A machine-rendered reading of the paper's core claim, the machinery that carries it, and where it could break.
Core claim
TetrisG-SDK employs adaptive windows to accommodate more input channels, increase array utilization at marginal space, and adapt to different channel depths. It searches for optimal window configurations across multiple CIM macros with a fixed hardware budget to reduce compute latency. Grouped convolution is incorporated to further decrease computing cycles while maintaining near-lossless model accuracy. A validated CIM hardware simulator supplies accurate system- and application-level estimates of latency, area, and energy.
What carries the argument
Adaptive windows for channel packing and array use combined with grouped convolutions, optimized across multiple CIM macros under a fixed budget.
Load-bearing premise
The validated CIM hardware simulator accurately predicts real silicon behavior for latency, area, and energy across the tested models and window configurations.
What would settle it
Fabricate the TetrisG-SDK mappings on actual CIM hardware and compare measured latency, energy, area, and accuracy against the simulator outputs for CNN8, Inception, and DenseNet40.
Figures
read the original abstract
Shifted-and-Duplicated-Kernel (SDK) mapping has emerged as an effective strategy to accelerate convolutional layers on compute-in-memory (CIM) hardware. However, existing SDK variants (e.g., VWC-SDK) merely optimize mapping for a single CIM macro, leaving inter-macro parallelism unexplored. Moreover, their mapping methodologies are still suboptimal. To address these limitations, we present TetrisG-SDK, a novel framework that employs adaptive windows to boost mapping performance. The proposed windows accommodate more input channels, increase array utilization at marginal space, and adapt to different channel depths. More importantly, TetrisG-SDK reduces compute latency by searching for optimal window configurations across multiple CIM macros with a fixed hardware budget. Besides, it incorporates grouped convolution to further decrease computing cycles while maintaining near-lossless model accuracy. In addition, TetrisG-SDK integrates a validated CIM hardware simulator to provide accurate system-/application-level estimations of latency, area and energy. Compared to the single-macro VWC-SDK, the proposed framework achieves a speed-up by 1.2x, 1.3x, and 1.3x for CNN8, GoogLeNet Inception, and DenseNet40 models, respectively. When deployed on the simulator, it reduces system-level latency and energy by 2.4x and 1.7x for CNN8, 1.3x and 1.2x for Inception, and 1.3x and 1.6x for DenseNet40, respectively. When leveraging macro-level parallelism, TetrisG-SDK reduces the Energy-Delay-Area-Product (EDAP) by 70% for CNN8, 68% for Inception, and 36% for DenseNet40 compared to its non-grouped counterpart. These results manifest that TetrisG-SDK is a promising solution to efficiently mapping convolutional layers on CIM hardware.
Editorial analysis
A structured set of objections, weighed in public.
Referee Report
Summary. The paper introduces TetrisG-SDK, a mapping framework for convolutional layers on CIM hardware that employs adaptive windows to accommodate more input channels and improve array utilization, searches for optimal window configurations across multiple macros under a fixed hardware budget, and incorporates grouped convolutions to reduce compute cycles while claiming near-lossless accuracy. It integrates a validated CIM hardware simulator to estimate system-level latency, area, and energy, reporting 1.2–1.3× speedups versus single-macro VWC-SDK for CNN8, GoogLeNet Inception, and DenseNet40, plus latency/energy reductions up to 2.4×/1.7× and EDAP cuts of 36–70% when macro-level parallelism is enabled.

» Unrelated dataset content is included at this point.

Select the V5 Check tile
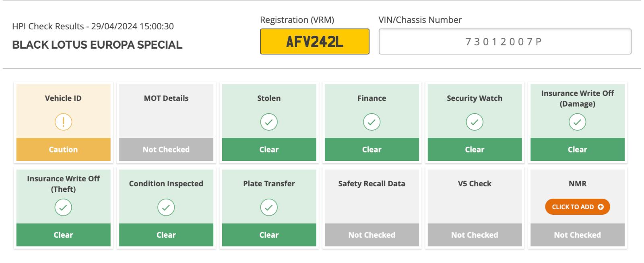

Significance. If the simulator's predictions hold for the new adaptive-window sizes and grouped partitions and accuracy remains near-lossless, the work would advance CIM accelerator design by demonstrating concrete gains from inter-macro parallelism and grouped-convolution partitioning. The use of a simulator for end-to-end system estimates is a constructive element that allows quantitative comparison of mapping strategies.
major comments (3)
- [Abstract] Abstract and results section: All headline performance numbers (1.2×/1.3× speedups, 2.4× latency and 1.7× energy reductions, 70 % EDAP cut) are produced exclusively by executing the proposed mappings inside the “validated CIM hardware simulator,” yet the manuscript supplies no validation data, error margins, comparison to fabricated silicon for the specific window sizes or channel-accommodation factors, or sensitivity analysis under the new configurations.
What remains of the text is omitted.